Earlier this year the NCHC joined the newly-formed College Hockey for Diversity, Equity & Inclusion Task Force that represents 11 Division I hockey conferences, both men and women leagues. “NCAA college hockey also recognized that more needs to be done to make our sport more inclusive and welcoming, particularly for those of color,” said the NCHC commissioner. He and Nebraska Omaha Assistant Hockey Coach Paul Gerard are the league representatives on the task force.
Fenton added, “We held an initial climate discussion with a group of student-athletes from all eight member schools. We held a similar one with coaches and staff late last spring.

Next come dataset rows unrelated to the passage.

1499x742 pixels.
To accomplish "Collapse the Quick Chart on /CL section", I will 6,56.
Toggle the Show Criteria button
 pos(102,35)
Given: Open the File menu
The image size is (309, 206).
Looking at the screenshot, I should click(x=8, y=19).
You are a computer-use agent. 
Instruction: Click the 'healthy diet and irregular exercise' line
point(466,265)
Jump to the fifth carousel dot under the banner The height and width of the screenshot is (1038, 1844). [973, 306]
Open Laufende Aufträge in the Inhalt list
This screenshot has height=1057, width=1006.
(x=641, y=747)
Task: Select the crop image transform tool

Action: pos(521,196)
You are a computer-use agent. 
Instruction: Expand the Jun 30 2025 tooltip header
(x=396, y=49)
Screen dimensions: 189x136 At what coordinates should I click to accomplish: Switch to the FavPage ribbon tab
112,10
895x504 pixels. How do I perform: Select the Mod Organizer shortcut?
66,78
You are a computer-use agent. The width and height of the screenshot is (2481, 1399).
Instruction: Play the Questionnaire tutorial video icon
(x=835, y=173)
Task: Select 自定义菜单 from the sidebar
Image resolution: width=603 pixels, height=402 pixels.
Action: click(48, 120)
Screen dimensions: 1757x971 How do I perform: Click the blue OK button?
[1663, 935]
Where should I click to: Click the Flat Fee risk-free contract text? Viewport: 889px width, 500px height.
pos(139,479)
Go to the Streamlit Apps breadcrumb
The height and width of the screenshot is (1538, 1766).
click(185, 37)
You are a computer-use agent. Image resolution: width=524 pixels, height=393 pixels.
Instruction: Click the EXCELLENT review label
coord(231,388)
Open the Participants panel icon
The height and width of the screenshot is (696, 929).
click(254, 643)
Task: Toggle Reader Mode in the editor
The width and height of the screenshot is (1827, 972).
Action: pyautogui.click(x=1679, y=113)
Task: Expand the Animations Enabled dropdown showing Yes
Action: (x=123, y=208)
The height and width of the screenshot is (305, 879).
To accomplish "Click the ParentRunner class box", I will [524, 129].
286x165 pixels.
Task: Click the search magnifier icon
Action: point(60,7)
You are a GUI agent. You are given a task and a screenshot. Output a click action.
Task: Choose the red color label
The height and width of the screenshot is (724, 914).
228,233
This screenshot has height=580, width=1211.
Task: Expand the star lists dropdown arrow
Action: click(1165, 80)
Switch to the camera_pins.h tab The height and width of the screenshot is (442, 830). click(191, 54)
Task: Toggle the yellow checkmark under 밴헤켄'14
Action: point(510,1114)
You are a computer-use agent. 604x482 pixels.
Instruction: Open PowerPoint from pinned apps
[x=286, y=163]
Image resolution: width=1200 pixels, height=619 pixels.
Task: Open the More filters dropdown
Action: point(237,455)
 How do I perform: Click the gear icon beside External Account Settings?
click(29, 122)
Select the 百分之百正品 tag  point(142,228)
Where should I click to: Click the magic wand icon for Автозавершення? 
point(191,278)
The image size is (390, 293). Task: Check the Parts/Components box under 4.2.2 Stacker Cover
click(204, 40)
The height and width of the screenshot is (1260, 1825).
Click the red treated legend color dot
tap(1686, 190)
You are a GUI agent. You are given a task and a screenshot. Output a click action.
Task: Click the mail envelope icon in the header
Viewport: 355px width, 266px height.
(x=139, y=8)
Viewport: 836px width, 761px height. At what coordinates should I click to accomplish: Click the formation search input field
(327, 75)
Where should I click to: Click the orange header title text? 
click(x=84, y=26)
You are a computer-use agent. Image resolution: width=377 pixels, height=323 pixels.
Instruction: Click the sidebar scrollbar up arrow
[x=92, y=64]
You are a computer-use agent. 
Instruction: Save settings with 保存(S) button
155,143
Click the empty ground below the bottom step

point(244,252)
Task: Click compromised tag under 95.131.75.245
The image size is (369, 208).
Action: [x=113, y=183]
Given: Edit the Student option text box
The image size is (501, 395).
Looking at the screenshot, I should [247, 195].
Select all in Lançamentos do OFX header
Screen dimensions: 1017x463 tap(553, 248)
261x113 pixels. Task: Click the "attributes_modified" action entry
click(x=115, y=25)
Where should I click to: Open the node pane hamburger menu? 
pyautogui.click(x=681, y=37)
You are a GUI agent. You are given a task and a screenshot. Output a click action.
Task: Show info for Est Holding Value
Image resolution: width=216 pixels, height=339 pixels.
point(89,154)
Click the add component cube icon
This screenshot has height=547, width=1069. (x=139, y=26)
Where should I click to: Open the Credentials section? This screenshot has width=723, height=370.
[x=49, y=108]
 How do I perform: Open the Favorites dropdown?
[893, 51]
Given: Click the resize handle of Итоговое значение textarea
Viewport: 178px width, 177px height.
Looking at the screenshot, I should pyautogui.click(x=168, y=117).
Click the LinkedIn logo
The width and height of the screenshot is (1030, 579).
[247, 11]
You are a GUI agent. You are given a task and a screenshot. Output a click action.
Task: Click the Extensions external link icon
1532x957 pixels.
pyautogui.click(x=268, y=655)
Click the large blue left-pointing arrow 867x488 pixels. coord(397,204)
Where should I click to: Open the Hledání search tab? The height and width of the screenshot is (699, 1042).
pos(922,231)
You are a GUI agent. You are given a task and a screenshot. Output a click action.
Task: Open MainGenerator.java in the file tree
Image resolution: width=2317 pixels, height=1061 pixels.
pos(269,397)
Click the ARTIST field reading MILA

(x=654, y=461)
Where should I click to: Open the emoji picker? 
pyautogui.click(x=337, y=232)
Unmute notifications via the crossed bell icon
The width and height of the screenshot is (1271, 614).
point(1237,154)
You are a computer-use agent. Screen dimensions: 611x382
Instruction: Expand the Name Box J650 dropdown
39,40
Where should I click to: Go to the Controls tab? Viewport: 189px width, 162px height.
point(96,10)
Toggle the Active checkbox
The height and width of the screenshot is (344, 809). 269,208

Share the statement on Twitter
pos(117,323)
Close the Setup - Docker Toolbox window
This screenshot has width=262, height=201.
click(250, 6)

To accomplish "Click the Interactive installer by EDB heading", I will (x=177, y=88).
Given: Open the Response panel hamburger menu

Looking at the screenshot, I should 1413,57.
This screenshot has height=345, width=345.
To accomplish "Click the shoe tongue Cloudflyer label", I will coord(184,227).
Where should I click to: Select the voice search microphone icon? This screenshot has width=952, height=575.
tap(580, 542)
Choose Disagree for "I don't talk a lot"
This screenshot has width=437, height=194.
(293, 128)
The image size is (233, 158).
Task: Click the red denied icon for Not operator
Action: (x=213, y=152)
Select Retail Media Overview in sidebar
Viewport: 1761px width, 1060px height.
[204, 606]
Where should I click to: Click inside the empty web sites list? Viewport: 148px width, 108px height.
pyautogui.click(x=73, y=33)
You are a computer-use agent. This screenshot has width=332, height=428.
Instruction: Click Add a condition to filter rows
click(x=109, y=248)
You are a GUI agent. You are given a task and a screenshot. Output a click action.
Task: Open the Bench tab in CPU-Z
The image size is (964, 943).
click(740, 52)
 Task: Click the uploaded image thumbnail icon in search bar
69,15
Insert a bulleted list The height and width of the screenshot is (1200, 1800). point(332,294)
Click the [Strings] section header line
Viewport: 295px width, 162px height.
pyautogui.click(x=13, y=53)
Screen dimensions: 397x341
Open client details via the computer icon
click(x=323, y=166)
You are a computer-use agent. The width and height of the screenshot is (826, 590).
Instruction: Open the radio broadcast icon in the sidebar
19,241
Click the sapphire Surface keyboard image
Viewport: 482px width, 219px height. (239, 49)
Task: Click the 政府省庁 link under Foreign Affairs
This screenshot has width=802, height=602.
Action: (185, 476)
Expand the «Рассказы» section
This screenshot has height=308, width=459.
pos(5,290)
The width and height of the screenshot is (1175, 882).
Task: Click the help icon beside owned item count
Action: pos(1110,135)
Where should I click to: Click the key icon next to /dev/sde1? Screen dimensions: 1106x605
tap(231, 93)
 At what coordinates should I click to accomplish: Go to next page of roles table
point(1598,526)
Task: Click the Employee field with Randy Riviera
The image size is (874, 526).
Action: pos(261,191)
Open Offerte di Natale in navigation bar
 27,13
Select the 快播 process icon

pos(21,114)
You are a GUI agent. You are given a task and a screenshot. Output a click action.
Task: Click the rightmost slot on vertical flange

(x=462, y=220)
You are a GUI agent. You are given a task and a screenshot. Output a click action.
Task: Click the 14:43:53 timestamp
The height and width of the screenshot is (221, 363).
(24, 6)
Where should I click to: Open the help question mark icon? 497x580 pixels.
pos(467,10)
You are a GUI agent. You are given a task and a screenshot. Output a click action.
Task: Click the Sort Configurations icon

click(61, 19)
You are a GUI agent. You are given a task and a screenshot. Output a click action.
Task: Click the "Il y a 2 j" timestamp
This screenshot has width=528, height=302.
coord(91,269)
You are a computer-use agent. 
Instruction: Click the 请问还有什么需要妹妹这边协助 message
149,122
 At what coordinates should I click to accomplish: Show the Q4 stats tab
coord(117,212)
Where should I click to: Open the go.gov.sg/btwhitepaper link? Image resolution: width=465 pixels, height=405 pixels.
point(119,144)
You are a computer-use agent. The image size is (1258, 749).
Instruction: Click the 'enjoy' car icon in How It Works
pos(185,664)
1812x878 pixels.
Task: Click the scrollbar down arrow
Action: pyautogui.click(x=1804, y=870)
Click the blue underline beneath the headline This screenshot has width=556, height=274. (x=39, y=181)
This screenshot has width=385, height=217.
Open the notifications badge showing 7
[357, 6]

These initial discussions will lead to more topical-based conversations with student-athletes, coaches, and staff throughout the course of the year.”
Speaking with the MSR after his media address, Fenton said, “We’re excited about the partnership with RISE. I consider them an industry leader in the sports world in helping organizations like us do more, do better in the areas of diversity, equity, inclusion [and] in particular, racial justice and social justice.
“It’s necessary work.”
College diversity lowlights
An August ESPN report found slow progress since 1981 in hiring Black college coaches and athletic directors: 39 Black football coaches and 29 Black ADs have been hired over a 40-year span.
The report lowlights included:
- All 30 Black football coaches have been hired at “power programs.”
- 20 schools have hired a Black AD, one at Minnesota.
- Over half of Power Five schools, including Minnesota, have never hired a Black football coach.
- Over 69% of Power Five schools have never hired a Black AD.
- Only four schools have hired back-to-back Black HCs (Northwestern, Stanford, Vanderbilt, Colorado).
- The Big Ten from 1991-2013 had zero Black football head coaches.